Abstract

In 2015, a private company notified the CDC that inactivated Bacillus anthracis (Ba) spores in their possession were viable. Upon an exhaustive review of the situation it was determined that the material in question originated from a Department of Defense (DoD) Lab and was further distributed to other areas around the country and world. Since that time a major focus by the Center for Disease Control (CDC) and DoD has been to re-assess and better characterize all inactivation procedures currently being performed across all capable laboratories. ECBC has been a crucial part of this process and has been tasked to provide the Chemical Biological Defense Program with a methodology to properly inactivate BA spores while maintaining molecular and immunological targets for assay development, performance verification, and proficiency testing.

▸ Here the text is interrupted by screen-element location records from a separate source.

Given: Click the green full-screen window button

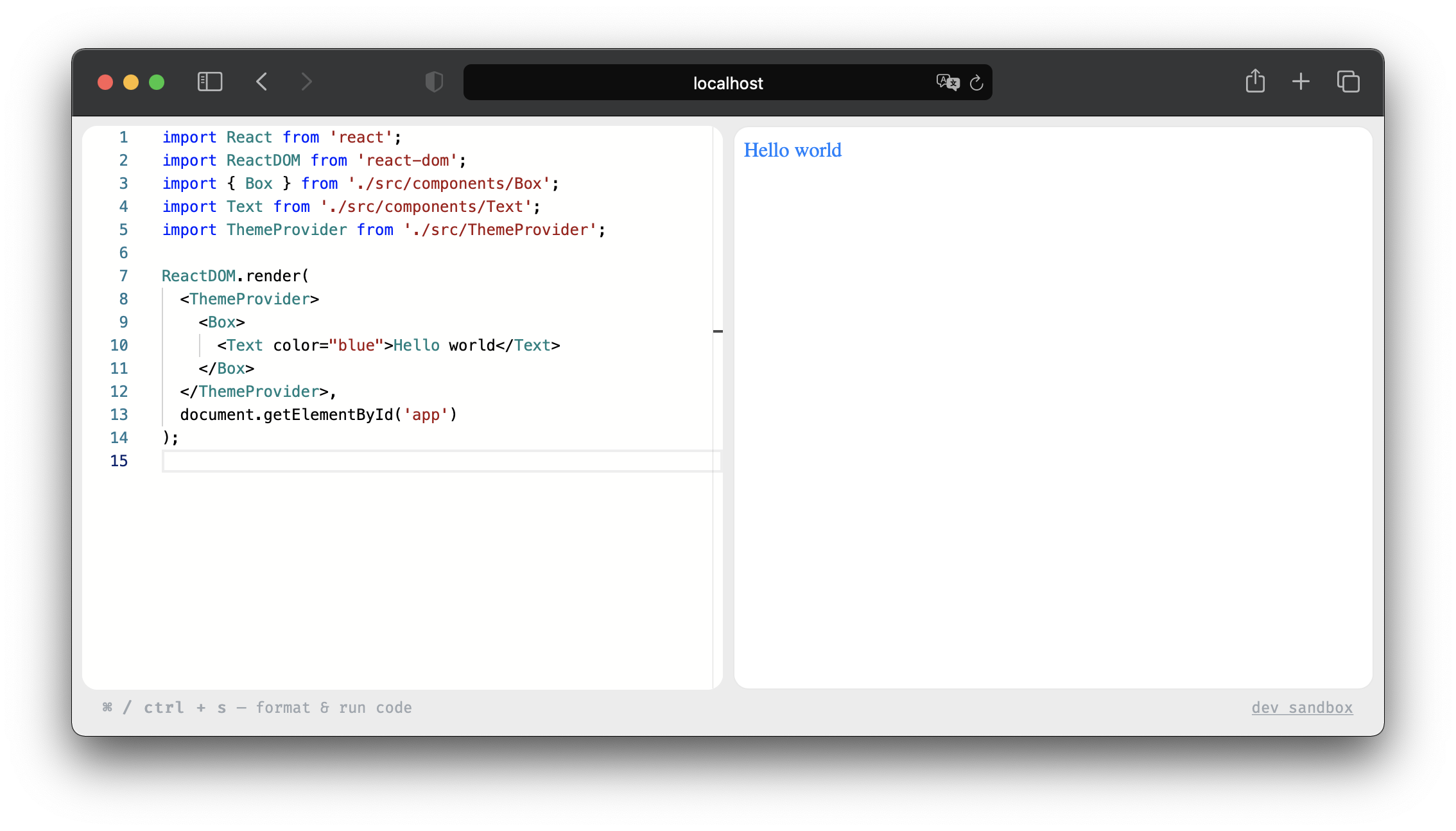Looking at the screenshot, I should [x=157, y=82].
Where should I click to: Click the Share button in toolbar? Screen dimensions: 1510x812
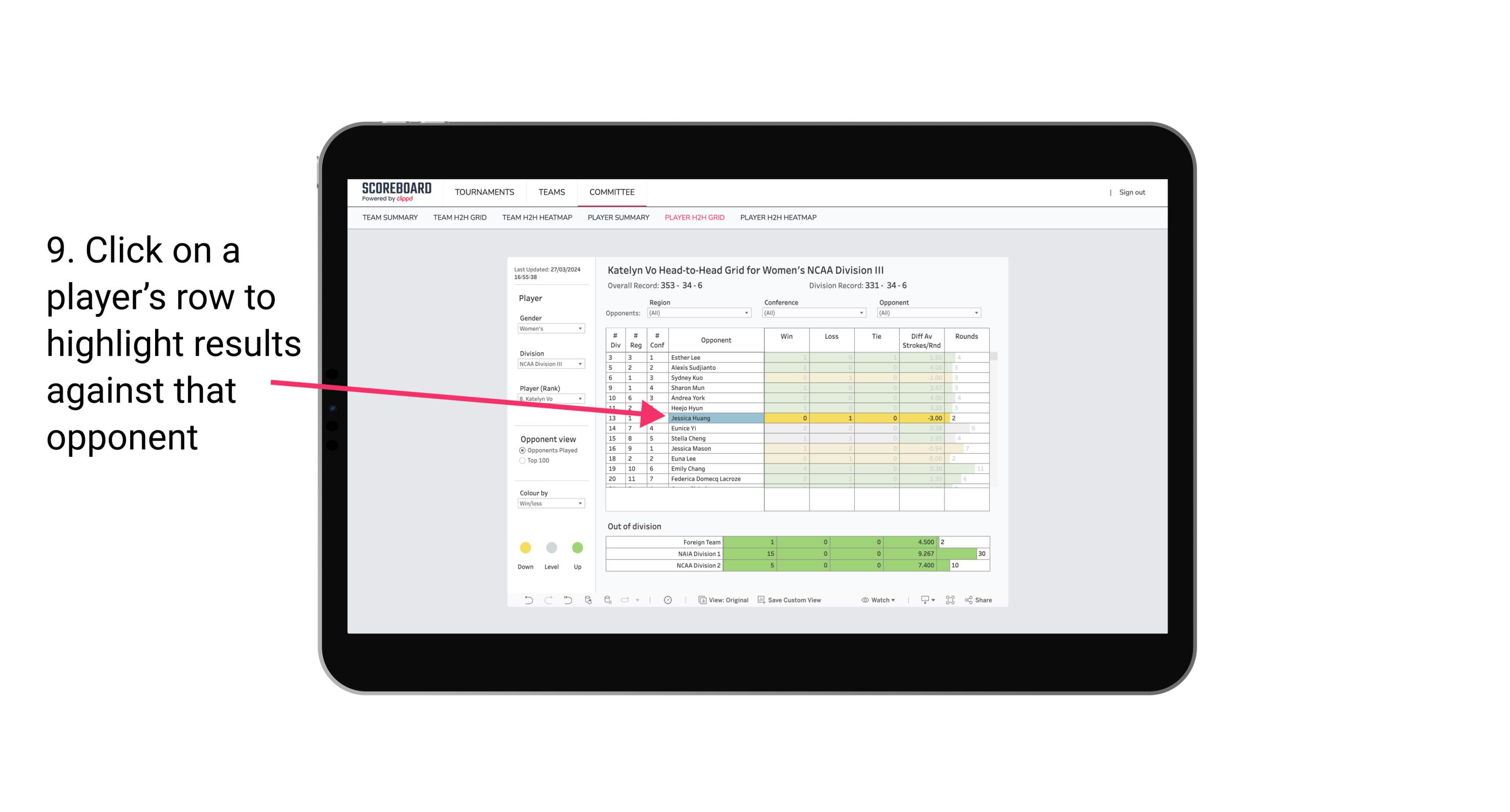coord(984,599)
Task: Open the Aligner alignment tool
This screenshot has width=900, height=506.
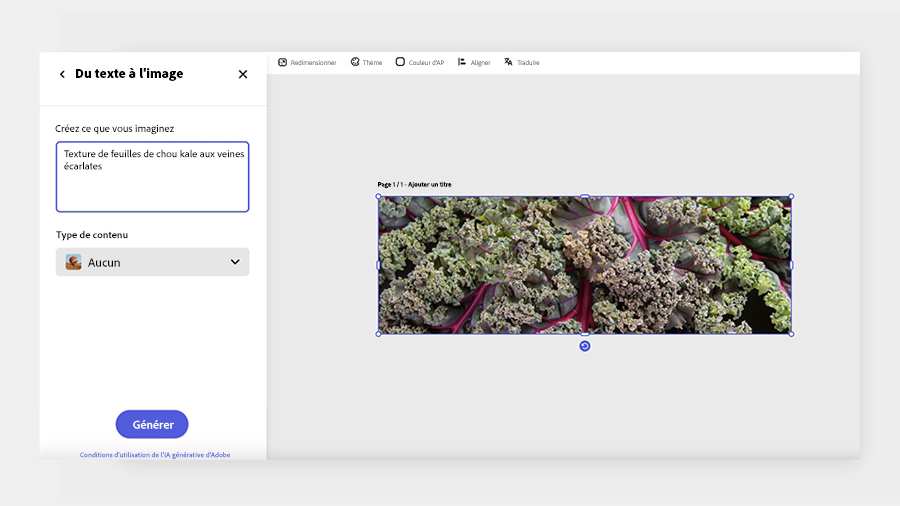Action: 474,63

To that end, along with more robust inactivation methods needing to be developed, analysis techniques to rapidly detect and determine viable and non-viable biological material is a priority. Through the work being led by Dr. Sandy Gibbons at ECBC in coordination of the Bacillus anthracis Gamma Inactivation Study, the ECBC Spectroscopy Branch was able to secure a small sample set of viable and non-viable gamma irradiated Ba sterne spores currently being investigated. Utilizing Raman Chemical Imaging (RCIM) we were able to ascertain several key spectral differences between the viable Ba sterne samples and gamma irradiated spore samples. Figure 1 shows a spectral area focused on calcium dipicolinate (CaDP) which is a common marker for presence of certain types of bacterial spores. The CaDP vibrational mode observed at 1018 cm-1 in the viable sample is clearly diminished in the gamma irradiated sample leaving only the 1000 cm-1 ring breathing mode of phenylalanine present. This demonstrates that spectral differences are present and can assist with spectral discrimination between the processes. This work presents a study of Raman spectral features from specific biological sources and identifies those vibrational chemical components that give rise to the spectral features allowing for viable/non-viable discrimination. The ultimate goal of this work is to determine if a spectral analysis method be can developed to rapidly verify the difference between viable and non-viable bacteria including determination of the inactivation method.